ChatGPT’s Traffic Decline Raises Questions about the Future of Generative AI

ChatGPT, a groundbreaking AI chatbot, caught everyone’s attention when it was launched in November. Its success led tech giants to adopt generative AI rapidly, CEOs to evaluate labor needs, and AI stocks to rally. With its human-like responses, ability to generate code and essays, and even pass professional tests, ChatGPT was hailed as the next big thing, integrated into numerous apps and services. Just two months after its launch it reached an impressive milestone of 100 million monthly active users. However, recent data by Similarweb shows that ChatGPT’s traffic declined for the first time in June, indicating that the hype surrounding chatbots might be overblown and its limitations are becoming more apparent.

Decline in traffic

ChatGPT’s launch set off an explosion in the use of generative AI in various tasks, from writing to coding. Regular users and AI professionals alike praised it for its amazing capacity to participate in complicated conversations and pass professional exams. Chatbot’s popularity soared, making it the fastest-growing consumer application ever, boasting over 1.5 billion monthly visits and becoming one of the top 20 websites globally. A race to embrace AI’s transformational potential was sparked by this expansion among big tech companies like Google and Microsoft, which resulted in billions of dollars in investment.

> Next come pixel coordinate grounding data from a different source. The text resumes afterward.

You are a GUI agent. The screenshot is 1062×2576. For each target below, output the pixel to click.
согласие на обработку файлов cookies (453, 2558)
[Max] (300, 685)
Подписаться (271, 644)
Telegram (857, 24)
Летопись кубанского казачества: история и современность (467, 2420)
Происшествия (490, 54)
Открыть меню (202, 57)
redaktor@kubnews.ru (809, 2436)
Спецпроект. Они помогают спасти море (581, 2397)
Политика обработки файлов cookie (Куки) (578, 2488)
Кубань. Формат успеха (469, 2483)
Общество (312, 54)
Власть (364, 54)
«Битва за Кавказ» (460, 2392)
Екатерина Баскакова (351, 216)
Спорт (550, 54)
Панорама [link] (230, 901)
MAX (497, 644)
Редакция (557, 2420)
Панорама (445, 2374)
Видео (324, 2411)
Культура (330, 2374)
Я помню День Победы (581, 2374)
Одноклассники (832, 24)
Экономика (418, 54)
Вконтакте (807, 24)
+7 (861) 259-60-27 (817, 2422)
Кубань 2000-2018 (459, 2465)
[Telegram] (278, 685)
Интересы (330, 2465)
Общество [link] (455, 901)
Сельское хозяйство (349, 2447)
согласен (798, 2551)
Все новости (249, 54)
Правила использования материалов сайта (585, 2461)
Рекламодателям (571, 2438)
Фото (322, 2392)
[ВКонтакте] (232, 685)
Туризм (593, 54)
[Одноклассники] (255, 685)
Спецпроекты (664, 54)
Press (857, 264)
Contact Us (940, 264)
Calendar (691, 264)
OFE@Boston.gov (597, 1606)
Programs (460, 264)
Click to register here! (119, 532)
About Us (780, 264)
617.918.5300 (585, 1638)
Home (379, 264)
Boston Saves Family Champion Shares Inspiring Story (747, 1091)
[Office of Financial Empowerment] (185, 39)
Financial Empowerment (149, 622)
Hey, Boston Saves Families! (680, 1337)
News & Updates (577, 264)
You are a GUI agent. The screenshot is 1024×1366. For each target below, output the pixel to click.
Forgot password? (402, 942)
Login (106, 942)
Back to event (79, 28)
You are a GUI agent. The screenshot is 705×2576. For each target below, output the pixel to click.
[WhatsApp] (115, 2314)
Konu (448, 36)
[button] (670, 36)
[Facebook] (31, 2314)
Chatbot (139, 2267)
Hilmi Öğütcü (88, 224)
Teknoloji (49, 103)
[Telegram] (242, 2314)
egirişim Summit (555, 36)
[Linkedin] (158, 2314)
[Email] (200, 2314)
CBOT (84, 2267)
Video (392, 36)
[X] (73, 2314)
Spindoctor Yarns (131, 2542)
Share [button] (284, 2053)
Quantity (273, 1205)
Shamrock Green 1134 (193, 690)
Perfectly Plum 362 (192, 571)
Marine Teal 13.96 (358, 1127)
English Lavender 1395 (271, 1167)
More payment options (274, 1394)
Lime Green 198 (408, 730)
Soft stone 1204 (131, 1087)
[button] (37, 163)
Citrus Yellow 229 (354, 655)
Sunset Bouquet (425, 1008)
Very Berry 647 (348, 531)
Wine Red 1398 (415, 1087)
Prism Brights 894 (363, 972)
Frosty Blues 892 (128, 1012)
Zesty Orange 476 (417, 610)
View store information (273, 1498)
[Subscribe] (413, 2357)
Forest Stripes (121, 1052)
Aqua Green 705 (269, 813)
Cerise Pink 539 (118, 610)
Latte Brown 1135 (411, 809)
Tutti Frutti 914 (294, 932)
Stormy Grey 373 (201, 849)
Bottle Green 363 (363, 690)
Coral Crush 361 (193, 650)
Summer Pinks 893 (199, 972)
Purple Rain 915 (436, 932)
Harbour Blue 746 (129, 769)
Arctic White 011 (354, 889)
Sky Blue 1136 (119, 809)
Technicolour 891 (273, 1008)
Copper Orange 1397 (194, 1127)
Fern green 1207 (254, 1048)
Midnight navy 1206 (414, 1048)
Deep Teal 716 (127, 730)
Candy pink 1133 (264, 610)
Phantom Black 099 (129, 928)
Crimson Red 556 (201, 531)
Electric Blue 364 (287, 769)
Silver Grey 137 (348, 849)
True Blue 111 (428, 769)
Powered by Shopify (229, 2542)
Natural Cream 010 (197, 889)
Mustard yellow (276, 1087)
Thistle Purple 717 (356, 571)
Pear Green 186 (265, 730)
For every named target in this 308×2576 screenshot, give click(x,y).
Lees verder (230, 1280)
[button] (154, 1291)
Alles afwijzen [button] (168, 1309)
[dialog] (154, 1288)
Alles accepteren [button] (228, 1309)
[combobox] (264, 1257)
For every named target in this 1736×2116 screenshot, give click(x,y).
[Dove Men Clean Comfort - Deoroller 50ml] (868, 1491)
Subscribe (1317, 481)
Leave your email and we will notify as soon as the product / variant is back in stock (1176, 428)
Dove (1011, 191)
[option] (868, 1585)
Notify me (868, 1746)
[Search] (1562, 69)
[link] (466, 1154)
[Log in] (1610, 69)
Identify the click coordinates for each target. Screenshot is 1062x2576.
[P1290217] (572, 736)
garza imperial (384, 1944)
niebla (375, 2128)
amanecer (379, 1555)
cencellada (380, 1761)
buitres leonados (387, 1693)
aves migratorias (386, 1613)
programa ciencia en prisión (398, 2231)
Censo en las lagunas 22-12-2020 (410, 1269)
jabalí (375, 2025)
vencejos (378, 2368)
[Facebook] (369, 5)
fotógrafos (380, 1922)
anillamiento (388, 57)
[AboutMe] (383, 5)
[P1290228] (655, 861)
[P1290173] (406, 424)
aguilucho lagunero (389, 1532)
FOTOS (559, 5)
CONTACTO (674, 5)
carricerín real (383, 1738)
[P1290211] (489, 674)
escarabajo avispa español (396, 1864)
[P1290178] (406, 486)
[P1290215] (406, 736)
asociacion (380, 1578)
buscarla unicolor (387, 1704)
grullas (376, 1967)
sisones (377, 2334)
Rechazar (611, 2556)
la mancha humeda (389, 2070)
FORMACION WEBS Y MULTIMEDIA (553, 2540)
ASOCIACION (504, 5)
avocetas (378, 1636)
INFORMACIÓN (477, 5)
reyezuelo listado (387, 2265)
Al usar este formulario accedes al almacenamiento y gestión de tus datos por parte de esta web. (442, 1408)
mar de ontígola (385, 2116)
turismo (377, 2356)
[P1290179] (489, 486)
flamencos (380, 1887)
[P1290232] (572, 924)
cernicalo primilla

The durability of ChatGPT’s performance, however, is now in doubt as recent data showed a drop in both monthly traffic and unique visitors for the first time in June. The worldwide desktop and mobile traffic of the ChatGPT website decreased by 9.7% in June as compared to May, while the proportion of unique visitors decreased by 5.7% and the time spent on the website decreased by 8.5%.

Issues with Generative AI

The release of the ChatGPT app for iOS, which had more than 17 million downloads worldwide, may be considered one reason for the decline in traffic diverting users from mobile and desktop browsers. Moreover, the development of alternative AI chatbots like Google’s Bard and Microsoft’s Bing chatbot might be contributing to the drop in ChatGPT’s traffic.

Another significant factor in ChatGPT’s potential challenges is the environmental impact as a result of training its GPT3 model. Researchers at the University of California Riverside and the University of Texas Arlington recently found that training GPT3 required a staggering 185,000 gallons of water, a wasteful environmental impact that raises concerns about the chatbot’s sustainability. Moreover, ChatGPT relies on human laborers, which might lead to unfair practices.

In fact, generative chatbots like ChatGPT have faced criticism for generating false information, a challenge that even tech giants like Google, Microsoft, and OpenAI have yet to fully address. Despite these challenges, interest in ChatGPT is still significant, as people become more familiar with generative AI, they might explore other AI tools, including image and video-generation software, potentially shifting away from ChatGPT.

In order to keep expenses down, OpenAI offers a free chatbot in addition to a paid subscription that gives users access to its GPT-4 model, which is its more advanced model. This subscription model has garnered significant interest, with approximately 1.5 million users signing up in the U.S., projecting revenue of $200 million for OpenAI this year. Additionally, OpenAI generates income by providing developers and businesses with API access to its AI models, in collaboration with a major investment from Microsoft.

ChatGPT’s rapid rise and recent challenges highlight the potential of generative AI in revolutionizing the future of computing. While it initially enjoyed success, a decline in traffic and revelations of limitations have raised questions about the chatbot’s long-term sustainability. The AI community must work towards addressing the issues of false information to unlock the potential of generative AI. Technological innovations, though promising, must evolve to meet user expectations.